Pierre Boulez, Classical Composer And Conductor, 90, Passes
January 8, 2016 at 11:53 AM (PT)
PIERRE BOULEZ, a dominant composer and conductor in contemporary music, who pushed the music establishment to embrace new sounds, structures and textures, died at the age of 90 at his home in BADEN-BADEN, GERMANY.
BOULEZ was a firebrand, booing IGOR STRAVINSKY in PARIS for being too conservative as a student, calling his onetime friend JOHN CAGE a “performing monkey,” accusing those who didn’t use the 12-tone composing system “of no use” and calling for the burning down of opera houses.
He went on to conduct works by STRAVINSKY and other popular composers dating to the BAROQUE period. BOULEZ expressed admiration for select orchestras, including the LOS ANGELES PHILHARMONIC, which he regularly led as a guest conductor in a variety of works, including his own. On the other hand, he called minimalists such as PHILIP GLASS and STEVE REICH “too simple to be interesting,” and he said the JOHN ADAMS opera “The Death of Klinghoffer” sounded “like bad film music.”
“History should be absorbed and rejected,” BOULEZ once said. “If you are drowned in a library, you never have your own personality.”
BOULEZ returned to LOS ANGELES in 2011 to conduct his “Sur Incises” at a DISNEY HALL memorial concert to honor his longtime friend, former L.A. PHILHARMONIC administrative head ERNET FLEISCHMANN.
BOULEZ was born MARCH 26th, 1925, in the small town of MONTBRISON in the LOIRE region of FRANCE. He sang in the choir of the CATHOLIC school and took piano lessons but also was expert in math. BOULEZ went on to study at the UNIVERSITY OF LYON to become an engineer, which is where he first heard a live orchestra concert and saw his first opera.
Moving to PARIS In 1942, he enrolled in the hallowed PARIS CONSERVATORY, devising theories and regimens that threw over romanticism in music, protesting modern pieces deemed too conservative.
“Certainly I was a bully,” he told a LONDON reporter in 2008. “I’m not ashamed of it at all. The hostility of the establishment to what you were able to do in the ’40s and ’50s was very strong. Sometimes you have to fight against society.”
BOULEZ adopted ARNOLD SCHOENBERG's atonal, 12-tone serial system in composing, devising with other composers systems to also regulate rhythms, accents, the duration of notes and nearly every other musical element. Those experiments helped lead to his breakthrough work, the 1955 “Le Marteau Sans Maitre (The Hammer Without a Master)" -- a nine-movement setting of three poems by FRENCH surrealist RENE CHAR so dense that it put even veteran musicians to the test.
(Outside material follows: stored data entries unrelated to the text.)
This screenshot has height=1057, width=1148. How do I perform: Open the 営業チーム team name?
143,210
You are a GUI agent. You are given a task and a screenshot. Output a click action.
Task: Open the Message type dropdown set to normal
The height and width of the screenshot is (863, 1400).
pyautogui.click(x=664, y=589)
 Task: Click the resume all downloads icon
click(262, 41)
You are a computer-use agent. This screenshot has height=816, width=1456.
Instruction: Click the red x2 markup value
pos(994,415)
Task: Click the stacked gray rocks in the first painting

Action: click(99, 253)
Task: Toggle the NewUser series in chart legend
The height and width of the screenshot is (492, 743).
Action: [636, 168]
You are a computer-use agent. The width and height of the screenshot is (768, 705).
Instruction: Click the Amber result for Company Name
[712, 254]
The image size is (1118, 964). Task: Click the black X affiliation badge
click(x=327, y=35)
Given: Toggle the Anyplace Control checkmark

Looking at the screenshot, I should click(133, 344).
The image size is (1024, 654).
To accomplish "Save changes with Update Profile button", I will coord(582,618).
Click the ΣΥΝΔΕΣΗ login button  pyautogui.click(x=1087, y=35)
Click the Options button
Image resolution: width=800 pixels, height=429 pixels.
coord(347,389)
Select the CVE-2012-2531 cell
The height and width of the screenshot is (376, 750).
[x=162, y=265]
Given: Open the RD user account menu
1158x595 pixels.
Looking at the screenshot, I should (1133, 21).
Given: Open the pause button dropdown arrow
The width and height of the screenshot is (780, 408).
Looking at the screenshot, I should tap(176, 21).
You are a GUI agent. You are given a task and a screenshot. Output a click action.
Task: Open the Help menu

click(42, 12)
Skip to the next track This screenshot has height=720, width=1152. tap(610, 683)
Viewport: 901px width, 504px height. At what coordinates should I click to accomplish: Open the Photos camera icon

BOULEZ moved to BADEN-BADEN in 1959, lured by the progressive SOUTHWEST GERMAN RADIO SYMPHONY ORCHESTRA that played his music and offered him increasing chances to conduct. His music brought him back to PARIS in 1970 to create an institute devoted to electronic and computer-derived music, the INSTITUTE FOR RESEARCH AND COORDINATION IN ACOUSTICS (IRCAM), which he headed until 1992.
It was as a conductor, that BOULEZ found wide acceptance, using precise hand movements in lieu of a baton to shape works, both traditional and progressive. In 1965, he was invited to guest-conduct the CLEVELAND ORCHESTRA, beginning a long association with that group, then guest-conducted the L.A. PHILHARMONIC in 1969. In 1971, he was named music director of the NEW YORK PHILHARMONIC, succeeding the beloved LEONARD BERNSTEIN, though his chilly style was so different, leading to his exit after six years.
The U.S. orchestras with which he did find favor, in L.A., CHICAGO and CLEVELAND, invited him back regularly, and he made numerous appearances at the annual OJAI MUSIC FESTIVAL. Between 1967 and 2005, he won 26 GRAMMY AWARDS for his recordings.
BOULEZ collaborated with architect FRANK GEHRY on projects that included a new concert hall in GERMANY that will be named after him when it opens this year.
He managed to closely guard his private life, amid much speculation about affairs and relationships, even spawning a 1976 biography dubbed, "BOULEZ: Composer, Conductor, Enigma.”
“He is a wonderful musician, a wonderful intelligence,” composer and conductor LUKAS FOSS once said of BOULEZ. “It’s a pity there is no humanity there.”
BOULEZ never gave up trying to turn people on to new music. “You always have to make an effort,” he said. “If you are timid and unadventurous, no matter how good your ideas, nothing happens. Me, I’m not a shy man.”